An Autoignition Study of iso-Butanol: Experiments and Modeling

TL;DR

This study measures iso-butanol autoignition delays in a rapid compression machine and updates a chemical kinetic model to better understand low-temperature combustion pathways, finding reasonable agreement with experiments.

Contribution

The paper provides new experimental data on iso-butanol autoignition at various pressures and temperatures, and updates a kinetic model to include low-temperature pathways, improving predictive accuracy.

Findings

No NTC region observed at tested conditions.

Lower reactivity at φ=0.5 compared to φ=1.0.

Updated model shows reasonable agreement with experimental data.

Abstract

The autoignition delays of iso-butanol, oxygen, and nitrogen mixtures have been measured in a heated rapid compression machine (RCM). At compressed pressures of 15 and 30 bar, over the temperature range 800-950 K, and for equivalence ratio of $\phi$ = 0.5 in air, no evidence of an NTC region of overall ignition delay is found.
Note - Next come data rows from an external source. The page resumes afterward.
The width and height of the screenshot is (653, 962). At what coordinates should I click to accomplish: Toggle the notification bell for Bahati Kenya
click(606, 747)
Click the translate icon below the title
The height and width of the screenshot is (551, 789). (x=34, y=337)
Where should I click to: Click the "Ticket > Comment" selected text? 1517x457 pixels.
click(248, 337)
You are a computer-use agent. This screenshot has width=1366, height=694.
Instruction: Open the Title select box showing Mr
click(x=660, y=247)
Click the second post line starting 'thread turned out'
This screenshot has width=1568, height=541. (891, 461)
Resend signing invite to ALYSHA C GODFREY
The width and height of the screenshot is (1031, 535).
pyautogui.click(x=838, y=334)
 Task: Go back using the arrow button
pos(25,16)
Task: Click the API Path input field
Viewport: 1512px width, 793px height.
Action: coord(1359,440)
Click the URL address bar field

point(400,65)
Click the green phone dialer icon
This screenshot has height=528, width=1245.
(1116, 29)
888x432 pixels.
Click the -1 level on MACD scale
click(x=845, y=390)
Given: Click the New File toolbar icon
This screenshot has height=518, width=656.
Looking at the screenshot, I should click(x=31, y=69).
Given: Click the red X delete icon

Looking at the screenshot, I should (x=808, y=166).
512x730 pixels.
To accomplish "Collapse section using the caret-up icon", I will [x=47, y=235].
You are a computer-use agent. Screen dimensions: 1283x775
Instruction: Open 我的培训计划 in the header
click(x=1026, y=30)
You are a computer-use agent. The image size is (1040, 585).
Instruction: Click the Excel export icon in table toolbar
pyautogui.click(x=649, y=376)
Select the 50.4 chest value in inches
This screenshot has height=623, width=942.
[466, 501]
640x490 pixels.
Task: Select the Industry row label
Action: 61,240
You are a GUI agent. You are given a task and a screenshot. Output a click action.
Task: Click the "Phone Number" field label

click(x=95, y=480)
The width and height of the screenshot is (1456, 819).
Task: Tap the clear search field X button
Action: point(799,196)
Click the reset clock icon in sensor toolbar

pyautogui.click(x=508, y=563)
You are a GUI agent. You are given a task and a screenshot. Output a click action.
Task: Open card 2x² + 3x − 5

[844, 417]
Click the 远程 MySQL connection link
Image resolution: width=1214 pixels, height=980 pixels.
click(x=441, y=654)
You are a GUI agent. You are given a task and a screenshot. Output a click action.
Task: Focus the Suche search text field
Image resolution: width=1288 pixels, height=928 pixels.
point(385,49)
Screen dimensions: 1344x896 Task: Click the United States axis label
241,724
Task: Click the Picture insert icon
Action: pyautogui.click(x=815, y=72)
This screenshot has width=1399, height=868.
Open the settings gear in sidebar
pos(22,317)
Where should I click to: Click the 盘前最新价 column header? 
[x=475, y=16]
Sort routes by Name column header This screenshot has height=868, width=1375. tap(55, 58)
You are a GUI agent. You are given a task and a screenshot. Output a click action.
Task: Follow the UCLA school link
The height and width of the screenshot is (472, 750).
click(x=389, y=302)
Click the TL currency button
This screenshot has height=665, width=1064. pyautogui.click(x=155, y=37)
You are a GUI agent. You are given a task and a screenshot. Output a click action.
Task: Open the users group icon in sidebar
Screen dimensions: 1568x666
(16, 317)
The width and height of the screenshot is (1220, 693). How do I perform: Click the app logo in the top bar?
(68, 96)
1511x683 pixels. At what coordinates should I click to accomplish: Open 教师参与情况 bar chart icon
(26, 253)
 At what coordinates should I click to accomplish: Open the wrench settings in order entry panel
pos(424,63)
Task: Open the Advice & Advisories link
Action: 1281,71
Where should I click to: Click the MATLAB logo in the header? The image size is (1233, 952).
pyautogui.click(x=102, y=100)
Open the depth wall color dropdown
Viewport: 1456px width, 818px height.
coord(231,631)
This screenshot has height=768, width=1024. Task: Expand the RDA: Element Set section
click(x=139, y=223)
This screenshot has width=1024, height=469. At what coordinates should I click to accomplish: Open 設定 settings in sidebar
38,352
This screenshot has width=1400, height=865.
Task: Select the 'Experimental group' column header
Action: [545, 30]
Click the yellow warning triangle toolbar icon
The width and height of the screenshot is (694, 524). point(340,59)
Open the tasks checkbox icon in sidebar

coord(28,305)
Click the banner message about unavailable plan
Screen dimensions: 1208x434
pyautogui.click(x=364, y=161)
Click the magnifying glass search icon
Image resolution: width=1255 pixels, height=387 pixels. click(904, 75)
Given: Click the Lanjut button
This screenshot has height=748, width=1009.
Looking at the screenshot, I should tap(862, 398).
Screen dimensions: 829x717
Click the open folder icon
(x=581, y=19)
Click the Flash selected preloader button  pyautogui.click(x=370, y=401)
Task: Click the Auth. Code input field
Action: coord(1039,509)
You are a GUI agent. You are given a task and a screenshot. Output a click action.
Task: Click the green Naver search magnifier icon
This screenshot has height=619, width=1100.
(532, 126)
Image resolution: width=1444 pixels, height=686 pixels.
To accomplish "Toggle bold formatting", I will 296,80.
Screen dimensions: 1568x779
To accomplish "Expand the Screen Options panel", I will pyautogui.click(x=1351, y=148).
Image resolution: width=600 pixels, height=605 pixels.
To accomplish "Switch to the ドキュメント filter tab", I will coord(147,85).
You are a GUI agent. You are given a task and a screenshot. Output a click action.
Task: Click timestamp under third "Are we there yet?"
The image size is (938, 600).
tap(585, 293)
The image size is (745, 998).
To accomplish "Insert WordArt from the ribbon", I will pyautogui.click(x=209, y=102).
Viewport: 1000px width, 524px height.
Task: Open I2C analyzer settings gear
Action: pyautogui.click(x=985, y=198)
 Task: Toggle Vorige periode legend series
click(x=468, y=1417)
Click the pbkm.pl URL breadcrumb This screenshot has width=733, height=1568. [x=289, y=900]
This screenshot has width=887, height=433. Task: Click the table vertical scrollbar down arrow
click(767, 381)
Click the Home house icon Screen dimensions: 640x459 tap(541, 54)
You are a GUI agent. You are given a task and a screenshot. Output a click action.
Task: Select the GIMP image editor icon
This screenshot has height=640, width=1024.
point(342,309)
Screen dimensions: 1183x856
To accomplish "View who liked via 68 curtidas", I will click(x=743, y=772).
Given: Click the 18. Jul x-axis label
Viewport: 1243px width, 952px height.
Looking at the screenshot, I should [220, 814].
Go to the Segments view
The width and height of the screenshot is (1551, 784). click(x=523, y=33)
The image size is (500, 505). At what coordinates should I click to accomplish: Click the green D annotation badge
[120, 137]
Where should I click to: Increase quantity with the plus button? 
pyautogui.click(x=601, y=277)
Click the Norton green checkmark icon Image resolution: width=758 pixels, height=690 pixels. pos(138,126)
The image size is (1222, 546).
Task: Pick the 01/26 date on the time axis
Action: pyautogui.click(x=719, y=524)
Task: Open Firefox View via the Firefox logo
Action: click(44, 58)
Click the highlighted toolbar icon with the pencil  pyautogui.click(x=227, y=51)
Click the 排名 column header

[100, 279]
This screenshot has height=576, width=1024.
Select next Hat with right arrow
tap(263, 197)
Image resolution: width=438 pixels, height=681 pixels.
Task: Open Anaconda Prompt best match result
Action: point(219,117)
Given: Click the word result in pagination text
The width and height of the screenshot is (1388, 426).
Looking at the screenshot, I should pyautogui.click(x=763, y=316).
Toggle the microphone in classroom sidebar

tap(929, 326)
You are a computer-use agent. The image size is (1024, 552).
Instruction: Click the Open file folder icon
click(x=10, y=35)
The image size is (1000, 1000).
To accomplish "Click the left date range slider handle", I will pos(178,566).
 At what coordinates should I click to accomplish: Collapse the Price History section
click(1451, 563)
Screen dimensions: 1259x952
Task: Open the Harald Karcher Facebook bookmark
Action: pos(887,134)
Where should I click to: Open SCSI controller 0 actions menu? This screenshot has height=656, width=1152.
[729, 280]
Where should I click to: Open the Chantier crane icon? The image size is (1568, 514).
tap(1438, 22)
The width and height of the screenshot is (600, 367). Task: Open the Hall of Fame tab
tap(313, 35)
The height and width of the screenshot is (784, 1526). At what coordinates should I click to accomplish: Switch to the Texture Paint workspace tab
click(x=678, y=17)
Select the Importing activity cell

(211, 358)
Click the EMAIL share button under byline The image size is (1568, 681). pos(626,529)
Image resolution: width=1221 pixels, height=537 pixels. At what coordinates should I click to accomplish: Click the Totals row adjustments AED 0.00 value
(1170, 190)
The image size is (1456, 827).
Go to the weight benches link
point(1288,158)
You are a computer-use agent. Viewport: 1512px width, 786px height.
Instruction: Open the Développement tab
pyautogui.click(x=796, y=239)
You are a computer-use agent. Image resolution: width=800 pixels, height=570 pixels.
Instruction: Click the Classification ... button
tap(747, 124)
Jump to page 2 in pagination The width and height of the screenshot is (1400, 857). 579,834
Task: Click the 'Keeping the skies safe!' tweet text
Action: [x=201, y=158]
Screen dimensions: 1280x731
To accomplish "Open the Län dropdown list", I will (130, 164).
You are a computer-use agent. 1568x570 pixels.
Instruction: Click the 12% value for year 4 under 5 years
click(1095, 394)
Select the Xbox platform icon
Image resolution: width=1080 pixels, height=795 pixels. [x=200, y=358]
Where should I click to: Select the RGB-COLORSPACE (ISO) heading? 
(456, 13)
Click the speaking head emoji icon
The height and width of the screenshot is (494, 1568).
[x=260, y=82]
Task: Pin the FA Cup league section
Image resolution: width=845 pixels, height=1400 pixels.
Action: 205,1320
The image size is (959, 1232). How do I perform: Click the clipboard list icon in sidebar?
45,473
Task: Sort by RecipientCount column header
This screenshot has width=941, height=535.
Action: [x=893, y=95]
By comparing the data from this study taken at $\phi$ = 0.5 to previous data collected at $\phi$ = 1.0 (Weber et al. 2013), it was found that the $\phi$ = 0.5 mixture was less reactive (as measured by the inverse of the ignition delay) than the $\phi$ = 1.0 mixture for the same compressed pressure. Furthermore, a recent chemical kinetic model of iso-butanol combustion was updated using the automated software Reaction Mechanism Generator (RMG) to include low- temperature chain branching pathways. Comparison of the ignition delays with the updated model showed reasonable agreement for most of the experimental conditions. Nevertheless, further work is needed to fully understand the low temperature pathways that control iso-butanol autoignition in the RCM.